Shouldn’t have to prove ‘implied’ force or ‘fraud’ was used
Stanford University already punishes students for “sexual misconduct,” defined as “commission of an unwanted sexual act … that occurs without indication of consent.” It defines consent “an affirmative act or statement by each participant,” meaning accused students have to prove their innocence.
That’s not good enough for some Stanford student activists, who demanded the administration broaden its definition of “sexual assault” at an open forum Friday.
The university is conducting an “external review” of its sexual harassment and violence policies, led by a committee consisting of “administrators from peer institutions,” The Stanford Daily reports. Committee members were on Friday’s virtual forum.

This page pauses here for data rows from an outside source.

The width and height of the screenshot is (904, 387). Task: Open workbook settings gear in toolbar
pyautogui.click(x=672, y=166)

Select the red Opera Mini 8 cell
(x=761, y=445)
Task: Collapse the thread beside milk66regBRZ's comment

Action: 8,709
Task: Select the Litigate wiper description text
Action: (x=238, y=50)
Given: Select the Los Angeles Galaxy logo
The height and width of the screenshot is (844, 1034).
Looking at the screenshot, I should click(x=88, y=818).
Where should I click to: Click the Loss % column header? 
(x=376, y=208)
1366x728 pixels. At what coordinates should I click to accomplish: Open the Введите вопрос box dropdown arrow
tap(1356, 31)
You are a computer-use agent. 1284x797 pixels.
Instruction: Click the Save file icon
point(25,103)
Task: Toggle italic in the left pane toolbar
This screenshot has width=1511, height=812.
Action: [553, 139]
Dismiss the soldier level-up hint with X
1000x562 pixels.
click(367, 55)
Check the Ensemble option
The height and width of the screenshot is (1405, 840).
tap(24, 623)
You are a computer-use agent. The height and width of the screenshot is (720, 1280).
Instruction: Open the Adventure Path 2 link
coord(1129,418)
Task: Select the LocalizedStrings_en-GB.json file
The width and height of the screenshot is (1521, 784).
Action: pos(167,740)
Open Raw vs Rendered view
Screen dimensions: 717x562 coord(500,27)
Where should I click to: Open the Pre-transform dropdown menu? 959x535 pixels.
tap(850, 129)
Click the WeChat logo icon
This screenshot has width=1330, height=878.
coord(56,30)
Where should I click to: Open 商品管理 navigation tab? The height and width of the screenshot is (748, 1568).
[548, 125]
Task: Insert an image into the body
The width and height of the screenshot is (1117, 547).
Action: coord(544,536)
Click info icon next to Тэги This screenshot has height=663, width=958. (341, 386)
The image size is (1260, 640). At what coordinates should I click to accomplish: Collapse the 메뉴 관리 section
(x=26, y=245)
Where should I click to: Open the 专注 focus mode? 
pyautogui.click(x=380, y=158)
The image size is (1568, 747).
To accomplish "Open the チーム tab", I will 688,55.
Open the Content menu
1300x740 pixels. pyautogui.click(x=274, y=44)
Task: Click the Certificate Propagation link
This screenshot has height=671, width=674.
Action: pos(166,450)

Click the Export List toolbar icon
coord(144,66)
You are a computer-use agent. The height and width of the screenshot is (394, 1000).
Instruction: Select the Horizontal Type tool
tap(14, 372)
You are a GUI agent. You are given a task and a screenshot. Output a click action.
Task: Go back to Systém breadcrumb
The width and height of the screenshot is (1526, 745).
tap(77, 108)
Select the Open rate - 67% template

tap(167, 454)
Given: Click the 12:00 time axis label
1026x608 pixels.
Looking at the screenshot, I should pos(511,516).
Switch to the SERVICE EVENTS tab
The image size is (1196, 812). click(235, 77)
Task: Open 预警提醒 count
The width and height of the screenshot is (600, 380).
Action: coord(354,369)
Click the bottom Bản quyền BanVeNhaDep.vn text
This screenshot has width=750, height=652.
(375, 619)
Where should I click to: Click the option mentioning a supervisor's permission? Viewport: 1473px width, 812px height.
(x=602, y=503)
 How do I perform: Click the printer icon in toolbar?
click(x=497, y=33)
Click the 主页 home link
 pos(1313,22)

Sexual assault is currently defined as:
… the actual, attempted or threatened unwanted sexual act, whether by an acquaintance or by a stranger, accomplished (1) against a person’s will by means of force (express or implied), violence, duress, menace, fear or fraud, or (2) when a person is incapacitated or unaware of the nature of the act, due to unconsciousness, sleep and/or intoxicating substances.
Stanford is one of four colleges to earn middling grades on due process in campus disciplinary proceedings from the Foundation for Individual Rights in Education, though they are far above the vast majority of reviewed institutions. The student magazine Stanford Politics praised a 2015 policy revision as “a surprising win for civil liberties advocates.”
But some students complained about the higher bar for sexual assault in the current policy on Friday’s call, saying it “prevented survivors from coming forward,” in the words of the Daily:
Emma Tsurkov J.S.M. ’15, a fourth-year sociology Ph.D. student, said the University’s definition is “diminishing” to survivors. A situation in which a victim said “no” but with no coercion or force involved would be considered sexual misconduct under the University’s definition, not sexual assault, according to Tsurkov.
Ella Booker ’23, a Daily staff member, said Stanford’s definition is one of the “narrowest in the country” and could dissuade survivors from reporting the incident.
“It makes victims doubt their experience and encourages so much doubt about the assault,” Booker said.
In response, Provost Persis Drell and Senior Associate Vice Provost for Institutional Equity and Access Lauren Schoenthaler said they couldn’t change that definition without approval from the Department of Education’s Office for Civil Rights, “which they wrote has not been forthcoming,” the Daily said.
Much of the forum was spent complaining about the murkiness of the reporting process, including inconsistent information provided by different staffers in the Title IX office. Doctoral student Sandra Schachat said she had witnessed “gross incompetence” from Cathy Glaze, who has twice served as Title IX coordinator, in the form of “confidential interviews” sent to other students.